Elle a souligné les lacunes en matière de communication lorsque des risques environnementaux se sont produits au cours des dernières années dans le sud-ouest de Detroit, très industriel, a déclaré Laprisha Berry Daniels, directrice exécutive de Detroiters Working for Environmental Justice.

« Il fut un temps où il y a eu un incident dans l’industrie du sud-ouest de Detroit et les résidents du sud-ouest de Detroit n’ont pas été évacués, et une communauté voisine, Melvindale, a été évacuée. Et les gens du sud-ouest de Detroit n’ont pas obtenu d’informations sur ce qui se passait. Et les gens d’une communauté voisine ont reçu des informations sur ce qui se passait », a déclaré Daniels.

Une explosion à la raffinerie Marathon Detroit dans le sud-ouest de Detroit en 2013 a conduit à des évacuations dans la ville voisine de Melvindale, mais pas à Detroit.

“Cela arrive et il n’y a pas de système en place pour les Detroiters, pour les alerter de ces dangers environnementaux. Ou s’il y a un système en place, il ne fonctionne pas. Parce que les habitants du sud-ouest de Detroit ne savaient pas ce qui se passait. Ils n’étaient pas informés de ce qui se passait », a déclaré Daniels.

Le leader à but non lucratif a déclaré qu’une autre couche de préoccupation en matière de justice environnementale est révélée par la recherche de l’UM : certaines solutions peuvent être financièrement hors de portée pour les personnes les plus touchées.

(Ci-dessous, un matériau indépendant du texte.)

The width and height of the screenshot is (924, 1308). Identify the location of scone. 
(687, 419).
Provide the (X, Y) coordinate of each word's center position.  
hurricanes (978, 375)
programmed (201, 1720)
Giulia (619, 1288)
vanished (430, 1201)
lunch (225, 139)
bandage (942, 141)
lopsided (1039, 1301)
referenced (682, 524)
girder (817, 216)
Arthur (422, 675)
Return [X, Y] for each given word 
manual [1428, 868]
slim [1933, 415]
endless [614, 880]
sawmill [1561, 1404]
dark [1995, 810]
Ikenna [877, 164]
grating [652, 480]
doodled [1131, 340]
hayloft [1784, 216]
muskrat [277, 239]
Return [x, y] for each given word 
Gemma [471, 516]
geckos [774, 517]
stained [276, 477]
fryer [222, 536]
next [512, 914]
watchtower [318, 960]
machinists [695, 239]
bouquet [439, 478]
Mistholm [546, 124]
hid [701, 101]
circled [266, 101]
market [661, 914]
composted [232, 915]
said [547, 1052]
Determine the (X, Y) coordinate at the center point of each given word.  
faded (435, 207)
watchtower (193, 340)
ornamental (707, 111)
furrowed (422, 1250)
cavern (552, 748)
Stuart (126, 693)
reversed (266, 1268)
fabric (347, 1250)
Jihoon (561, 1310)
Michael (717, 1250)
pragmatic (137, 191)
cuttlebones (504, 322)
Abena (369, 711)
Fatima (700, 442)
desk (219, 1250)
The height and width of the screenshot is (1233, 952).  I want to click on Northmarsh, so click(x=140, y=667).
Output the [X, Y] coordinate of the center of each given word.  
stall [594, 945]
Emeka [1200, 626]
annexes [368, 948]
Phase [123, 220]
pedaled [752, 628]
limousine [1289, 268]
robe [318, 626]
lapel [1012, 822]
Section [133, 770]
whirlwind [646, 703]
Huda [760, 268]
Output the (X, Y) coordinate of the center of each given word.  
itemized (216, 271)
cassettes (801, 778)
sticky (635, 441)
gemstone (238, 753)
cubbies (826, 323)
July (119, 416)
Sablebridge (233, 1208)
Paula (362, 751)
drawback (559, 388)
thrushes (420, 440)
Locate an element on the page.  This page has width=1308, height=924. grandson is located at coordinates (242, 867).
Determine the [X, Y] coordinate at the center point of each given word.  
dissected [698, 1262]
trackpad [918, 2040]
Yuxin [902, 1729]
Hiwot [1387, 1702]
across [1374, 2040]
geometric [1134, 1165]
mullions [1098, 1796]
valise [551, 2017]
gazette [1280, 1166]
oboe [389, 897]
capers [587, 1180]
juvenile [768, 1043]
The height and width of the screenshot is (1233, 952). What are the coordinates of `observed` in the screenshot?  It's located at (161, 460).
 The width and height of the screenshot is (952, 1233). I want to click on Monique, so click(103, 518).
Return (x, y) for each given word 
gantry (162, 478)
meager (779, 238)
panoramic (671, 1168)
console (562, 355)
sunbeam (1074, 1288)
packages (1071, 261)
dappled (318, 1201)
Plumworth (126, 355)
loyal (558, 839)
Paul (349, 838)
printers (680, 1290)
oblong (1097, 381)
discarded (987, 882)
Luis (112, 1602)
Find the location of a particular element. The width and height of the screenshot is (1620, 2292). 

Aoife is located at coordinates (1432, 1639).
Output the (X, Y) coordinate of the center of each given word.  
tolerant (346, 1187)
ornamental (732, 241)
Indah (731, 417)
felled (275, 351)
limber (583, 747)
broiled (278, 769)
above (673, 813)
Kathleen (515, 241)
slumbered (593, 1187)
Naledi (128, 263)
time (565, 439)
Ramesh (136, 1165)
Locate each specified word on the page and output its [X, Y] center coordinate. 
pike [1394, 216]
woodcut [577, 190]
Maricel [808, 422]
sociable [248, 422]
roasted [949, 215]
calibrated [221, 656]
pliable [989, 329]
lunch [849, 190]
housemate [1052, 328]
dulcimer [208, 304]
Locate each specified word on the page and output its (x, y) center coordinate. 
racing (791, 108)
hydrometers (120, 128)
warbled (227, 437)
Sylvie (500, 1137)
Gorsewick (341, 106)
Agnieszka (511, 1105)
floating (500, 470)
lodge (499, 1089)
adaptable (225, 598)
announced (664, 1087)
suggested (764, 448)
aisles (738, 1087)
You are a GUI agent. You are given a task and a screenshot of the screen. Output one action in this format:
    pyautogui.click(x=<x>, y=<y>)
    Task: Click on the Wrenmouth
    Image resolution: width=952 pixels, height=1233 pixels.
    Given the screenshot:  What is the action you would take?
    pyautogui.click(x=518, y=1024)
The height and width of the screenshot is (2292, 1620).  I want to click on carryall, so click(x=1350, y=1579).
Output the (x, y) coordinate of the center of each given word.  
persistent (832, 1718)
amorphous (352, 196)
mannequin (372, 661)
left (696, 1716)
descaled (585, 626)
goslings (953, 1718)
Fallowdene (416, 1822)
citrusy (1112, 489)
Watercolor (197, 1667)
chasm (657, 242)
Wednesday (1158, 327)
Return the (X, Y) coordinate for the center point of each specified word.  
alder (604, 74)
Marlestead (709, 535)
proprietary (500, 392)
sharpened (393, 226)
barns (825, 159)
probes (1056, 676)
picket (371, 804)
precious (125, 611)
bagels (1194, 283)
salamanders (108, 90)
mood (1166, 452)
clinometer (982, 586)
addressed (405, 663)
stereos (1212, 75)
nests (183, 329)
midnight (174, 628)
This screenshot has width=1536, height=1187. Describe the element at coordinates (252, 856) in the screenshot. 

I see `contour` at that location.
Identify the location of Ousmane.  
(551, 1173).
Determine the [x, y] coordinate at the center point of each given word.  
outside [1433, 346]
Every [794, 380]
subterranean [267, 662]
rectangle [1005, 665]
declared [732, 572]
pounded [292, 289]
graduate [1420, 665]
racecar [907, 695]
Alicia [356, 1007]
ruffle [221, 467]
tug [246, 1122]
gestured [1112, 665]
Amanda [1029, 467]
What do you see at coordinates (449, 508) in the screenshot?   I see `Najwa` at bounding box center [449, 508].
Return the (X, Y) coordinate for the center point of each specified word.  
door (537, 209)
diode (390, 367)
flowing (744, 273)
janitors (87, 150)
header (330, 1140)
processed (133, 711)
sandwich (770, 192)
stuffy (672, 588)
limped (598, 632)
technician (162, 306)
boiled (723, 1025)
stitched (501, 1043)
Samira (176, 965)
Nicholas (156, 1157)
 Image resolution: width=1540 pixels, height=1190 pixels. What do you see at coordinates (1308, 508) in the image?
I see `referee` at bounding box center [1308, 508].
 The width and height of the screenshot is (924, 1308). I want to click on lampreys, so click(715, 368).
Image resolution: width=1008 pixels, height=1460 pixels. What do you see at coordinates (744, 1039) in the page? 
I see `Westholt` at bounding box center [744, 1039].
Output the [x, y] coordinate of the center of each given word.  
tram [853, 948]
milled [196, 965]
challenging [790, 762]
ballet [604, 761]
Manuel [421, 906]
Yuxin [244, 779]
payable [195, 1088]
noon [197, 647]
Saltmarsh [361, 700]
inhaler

Par exemple, elle a déclaré que l’utilisation d’un climatiseur plutôt que d’ouvrir les fenêtres et l’utilisation d’un purificateur d’air intérieur peuvent souvent fournir une meilleure qualité de l’air à l’intérieur des maisons proches des pollueurs industriels ; mais les deux coûtent de l’argent, non seulement pour acheter les appareils mais aussi pour les alimenter et remplacer les filtres.

«Nous devons penser à l’économie de cela, au coût de cela alors qu’il y a déjà un fardeau énergétique indu sur de nombreuses communautés et communautés de justice touchées là-bas. Il y a déjà ce souci. Ce sont des communautés à faible revenu », a déclaré Daniels.

« Et puis tu veux que je branche autre chose, n’est-ce pas ? Je ne peux tout simplement pas me permettre de brancher autre chose.

Il y a un effort pour améliorer la façon dont l’information est partagée – en particulier dans le sud-ouest de Detroit.

Le ministère de l’Environnement, des Grands Lacs et de l’Énergie du Michigan a reçu une subvention de 200 000 $ de l’Agence américaine de protection de l’environnement pour élaborer un plan d’action visant à réduire les délais de communication et à promouvoir une meilleure santé communautaire dans le sud-ouest de Detroit.

Le projet a été retardé en raison de la pandémie de COVID-19 car il nécessite des conversations communautaires intenses et des réunions avec divers groupes communautaires, et le manque d’accès à Internet pour de nombreux membres de la communauté signifiait que les réunions virtuelles ne fonctionneraient pas bien, a déclaré Hugh McDiarmid Jr., EGLE responsable de la communication.

“Le sud-ouest de Detroit a été choisi parce qu’il est un tel microcosme de nombreux défis auxquels sont confrontés la justice environnementale et les communautés de première ligne à travers le Michigan et ailleurs”, a-t-il déclaré.

L’objectif du plan de résilience pilote est de développer une méthode qui peut servir de modèle à adopter par d’autres communautés, a déclaré McDiarmid.

Pendant ce temps, la Maison Blanche a récemment dévoilé la version bêta de son nouvel outil de dépistage de la justice climatique qui cartographiera les zones qui ont le plus besoin d’investissements fédéraux. L’effort devrait aider à réaliser le mandat du président Joe Biden selon lequel 40% des investissements fédéraux dans les infrastructures durables et vertes – telles que l’énergie propre, la dépollution et l’amélioration de l’eau – vont aux communautés marginalisées, mal desservies et surchargées par la pollution.